Even as Kurds celebrated the overwhelming approval of an independence referendum, Iraq took actions to punish the would-be breakaway state, vowing to shut down its airspace and join Turkey in holding military exercises.
Calling the vote “unconstitutional,” Iraq’s parliament Wednesday also asked Prime Minister Haider al-Abadi to send troops to the oil-producing, Kurdish-held region of Kirkuk and take control of its lucrative oil fields.
It told the 34 countries that have diplomatic missions in Kurdistan to shut them down and urged Abadi to enforce a decision to fire Kirkuk Gov. Najmaldin Karim for holding the vote, and deploy forces to areas that were under Iraqi government control before the fall of Mosul to Islamic State over three years ago.
“We will enforce federal authority in the Kurdistan region, and we already have starting doing that,” Abadi said.
The prime minister’s office said he spoke Thursday by phone with his Turkish counterpart Binali Yildirim, who said Turkey supports all measures taken by the Iraqi government to preserve the country’s unity, including dealing only with the Baghdad government on oil exports.
The referendum isn't binding, but it is the first step in a process that clearly leads in that direction, despite strong criticism from Iraq, its neighbors — particularly Iran and Turkey — and the United States.

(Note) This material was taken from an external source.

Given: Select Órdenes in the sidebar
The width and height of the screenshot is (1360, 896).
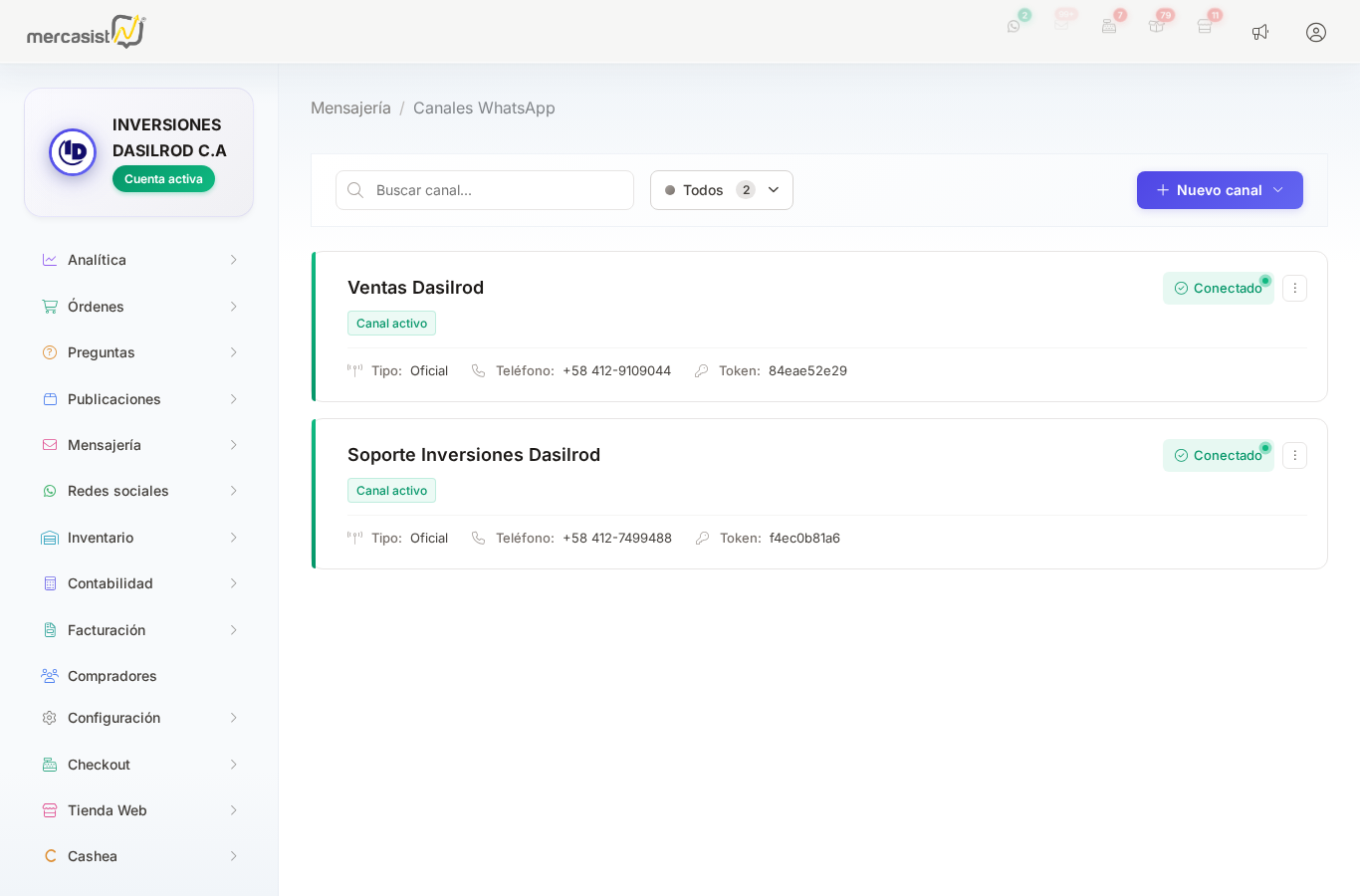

These nations have described it as destabilizing at a time when all sides are still fighting against IS militants.
Turkish troops are conducting military exercises at the Iraqi border, and Iraqi soldiers joined in four kilometers from the Habur border gate between the two countries. National and international media observed the exercises from the main highway leading to the border gate.
Turkey, which has its own restive Kurdish minority, is particularly concerned about the independence movement sweeping into its territory. President Recep Tayyip Erdogan has warned that all military and economic measures are on the table against the Kurdistan Regional Government (KRG), calling the decision to go ahead with the vote a “betrayal to Turkey.”